Reports of metal theft have fallen by more than 75 per cent in four years following the introduction of the Scrap Metal Dealers Act (SMDA) that banned selling scrap metal for cash.


A Home Office review, published on Monday (December 11), found the Act “continues to be a powerful weapon” against offending and made no recommendations for amendments.

However, the British Metals Recycling Association (BMRA) claims that metal theft has risen in the months since the data was collected due to rising scrap prices and poor enforcement of regulations.

It specifically pointed to the loss of the National Metal Theft Taskforce as a key factor behind this increase and has called for the unit to be reinstated.

Robert Fell, chief executive officer of the British Metals Recycling Association (BMRA), said he is “extremely disappointed” as the decision means that the law is still not fit for purpose.

“We are further dismayed that, despite the rising incidents of metal theft, they have chosen not to allocate funds to enforce the Act through the reestablishment of the Metal Theft Taskforce,” he said.

“Instead, Government has chosen to take the path of least resistance, thereby ignoring the pleas by the many victims of crime to strengthen the Act.

“Since the review was announced, we have repeatedly warned that, as metal prices recover, the reports of metal theft will rise – and they have done, significantly.”

The SMDA was introduced in 2013 to crack down on the £220 million trade in stolen metal by criminalising cash transactions, requiring dealers to obtain a licence to trade and subjecting sellers to identity checks.

Since then, the number of metal thefts has decreased from 62,000 per year to around 16,000 in 2015/16 and the price of scrap metal has reduced by 57 per cent.

Office for National Statistics (ONS) figures also show police recorded metal thefts fell to fewer than 13,000 in 2016/17, although the rate increased slightly at the beginning of this year.

A total of 3,684 incidents were reported between January and March 2017, compared with 3,015 in the previous quarter and the highest level since 2015.

The BMRA claims that high excess payments on insurance mean many thefts go unreported, and said its members have recently reported a rise in “highly organised” thefts from scrap metal dealers.

This may be due to a recent rise in metal prices as the price of copper peaked at around £5,300 per tonne in September – close to levels last before the Act was introduced.

“This means that where previously a small amount of lead flashing might be stolen, now its 50m squared of lead roof at a time,” a spokesperson said.

In August, Mr Fell warned that some scrap yards are still illegally paying cash for scrap metal but police are often unable to act due to a lack of resources.

The Metal Theft Taskforce, formerly part of British Transport Police, was set up in 2011 to help tackle this kind of activity.

It was always intended to be a temporary measure and was disbanded in September 2014.

The BMRA believes reinstating the unit and using it to tackle cash-paying operators would reduce the number of outlets for stolen metal.

It also supported other amendments to the Act including introducing a new offence of receiving cash for scrap metal and enabling police to inspect itinerant collectors.

The Home Office has offered to consider whether the legislation might be strengthened in the future.

Keith Hunter, local policing and partnerships lead for the Association of Police and Crime Commissioners, said although such amendments would be welcome they would fail without effective enforcement.

“Legislation, in itself, will not prevent crime.
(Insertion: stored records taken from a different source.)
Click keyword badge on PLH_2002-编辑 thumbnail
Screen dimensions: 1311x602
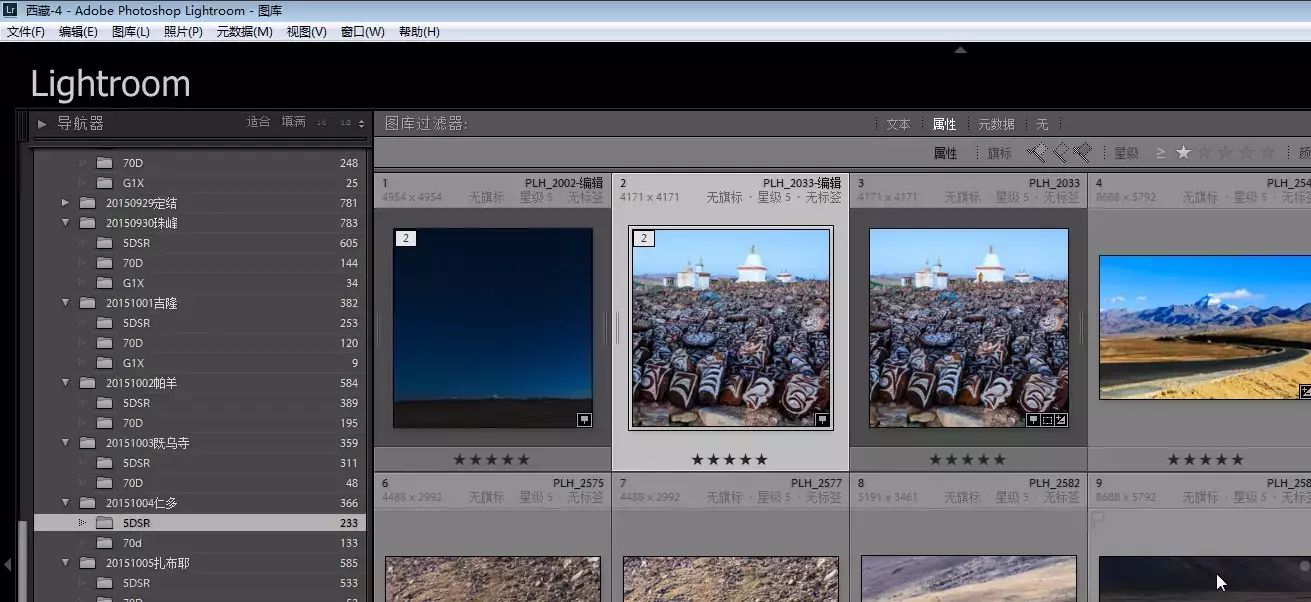point(585,421)
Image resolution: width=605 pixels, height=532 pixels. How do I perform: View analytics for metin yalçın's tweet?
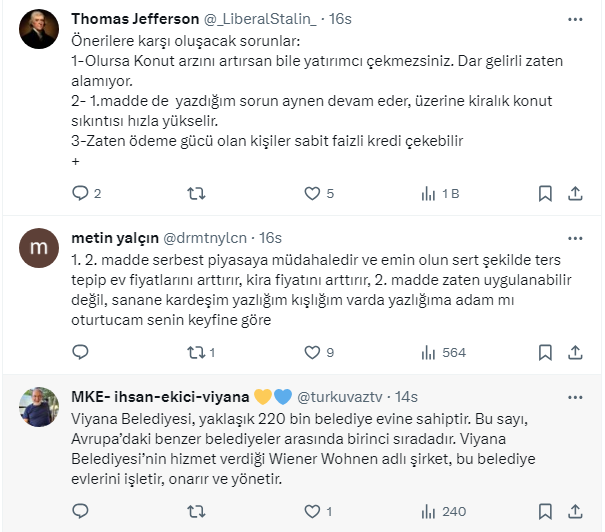(x=429, y=352)
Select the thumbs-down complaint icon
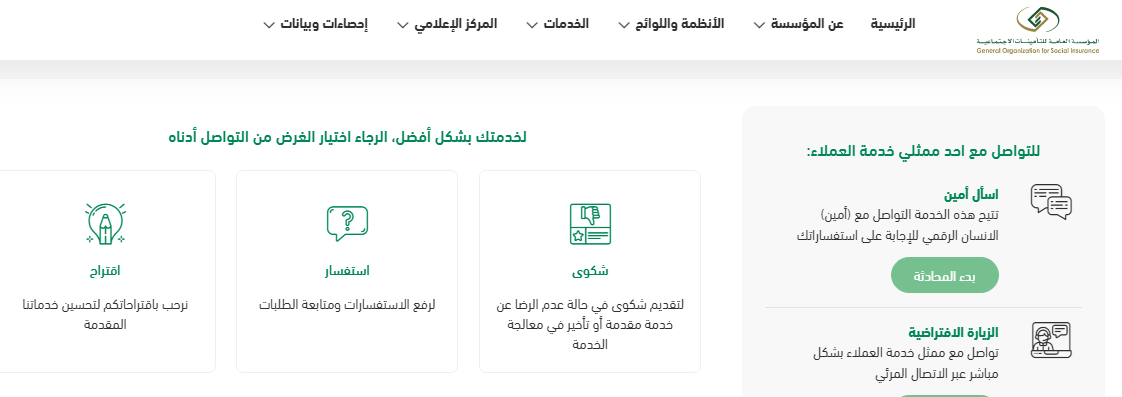Screen dimensions: 1122x397 click(x=590, y=225)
It is clear that visible enforcement activity and preventative work is key if we are to ensure that we can tackle this issue effectively,” he added.
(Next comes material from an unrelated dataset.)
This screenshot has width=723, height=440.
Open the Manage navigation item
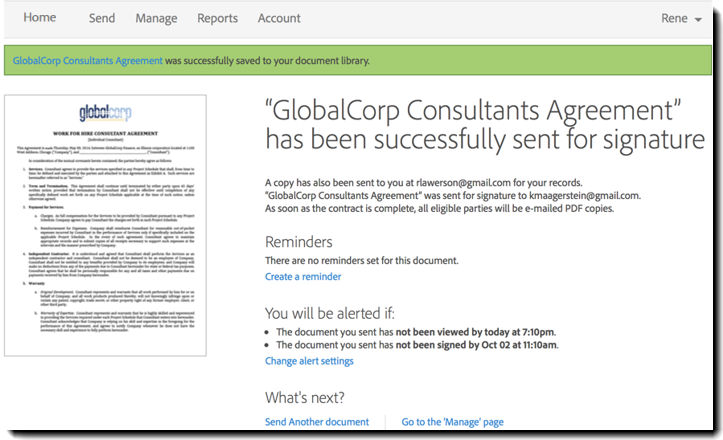156,18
“Local authorities and police forces around the country have seen their enforcement and proactive capabilities eroded throughout the years of austerity.

“Should metal prices once again provide an incentive to criminals to specifically target metal theft, the ability of the enforcement agencies to carry out the necessary preventative activity will be sorely tested.”

Victoria Atkins, minister for crime, safeguarding and vulnerability, said: “I am pleased the Act continues to be a powerful weapon against this form of criminality and the robust measures put in place in 2013 are working to regulate the industry and deter people from stealing metal or dealing with stolen scrap metal.

“We will continue to work with a range of partners to identify whether more can be done to prevent these crimes from occurring and ensure that those involved are brought to justice.”